▸ Exercise goal
From the entries below, copy out every line with "Mentions" in it.

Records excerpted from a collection
+ + + +

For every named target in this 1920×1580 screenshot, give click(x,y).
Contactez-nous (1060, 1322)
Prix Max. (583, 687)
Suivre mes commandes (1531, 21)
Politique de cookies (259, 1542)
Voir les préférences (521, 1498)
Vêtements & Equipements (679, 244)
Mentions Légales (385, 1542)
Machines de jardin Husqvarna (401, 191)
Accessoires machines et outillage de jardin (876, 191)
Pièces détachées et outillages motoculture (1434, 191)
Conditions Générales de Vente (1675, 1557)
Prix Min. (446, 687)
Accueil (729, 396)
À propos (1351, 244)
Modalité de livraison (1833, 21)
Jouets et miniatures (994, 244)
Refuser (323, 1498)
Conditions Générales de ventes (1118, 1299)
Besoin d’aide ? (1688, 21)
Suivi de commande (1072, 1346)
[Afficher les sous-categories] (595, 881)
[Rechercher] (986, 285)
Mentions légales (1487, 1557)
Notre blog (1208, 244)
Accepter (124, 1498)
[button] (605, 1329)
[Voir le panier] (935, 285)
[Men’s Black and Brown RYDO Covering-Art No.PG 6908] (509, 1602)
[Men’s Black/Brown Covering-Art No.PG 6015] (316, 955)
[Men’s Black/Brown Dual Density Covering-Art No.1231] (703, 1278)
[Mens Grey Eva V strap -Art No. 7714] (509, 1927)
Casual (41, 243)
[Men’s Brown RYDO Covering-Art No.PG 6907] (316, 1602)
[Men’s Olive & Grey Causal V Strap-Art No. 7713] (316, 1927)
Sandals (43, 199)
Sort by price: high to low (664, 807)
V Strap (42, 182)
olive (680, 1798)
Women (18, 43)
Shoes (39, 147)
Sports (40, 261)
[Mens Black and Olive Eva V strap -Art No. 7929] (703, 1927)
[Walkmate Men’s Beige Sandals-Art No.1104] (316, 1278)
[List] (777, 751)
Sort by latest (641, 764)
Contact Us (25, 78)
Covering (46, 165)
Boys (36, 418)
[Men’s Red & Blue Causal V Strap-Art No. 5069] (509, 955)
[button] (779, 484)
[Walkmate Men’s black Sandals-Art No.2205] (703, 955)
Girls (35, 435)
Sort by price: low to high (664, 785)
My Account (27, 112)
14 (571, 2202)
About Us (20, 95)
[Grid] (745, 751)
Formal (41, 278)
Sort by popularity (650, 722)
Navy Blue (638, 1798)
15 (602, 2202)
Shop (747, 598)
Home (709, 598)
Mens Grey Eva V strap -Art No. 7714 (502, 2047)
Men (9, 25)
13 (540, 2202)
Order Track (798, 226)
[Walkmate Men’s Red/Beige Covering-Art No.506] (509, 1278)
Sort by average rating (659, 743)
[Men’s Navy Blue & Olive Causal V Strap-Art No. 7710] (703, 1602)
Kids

+ + + +

▸ Task output
Mentions Légales (385, 1542)
Mentions légales (1487, 1557)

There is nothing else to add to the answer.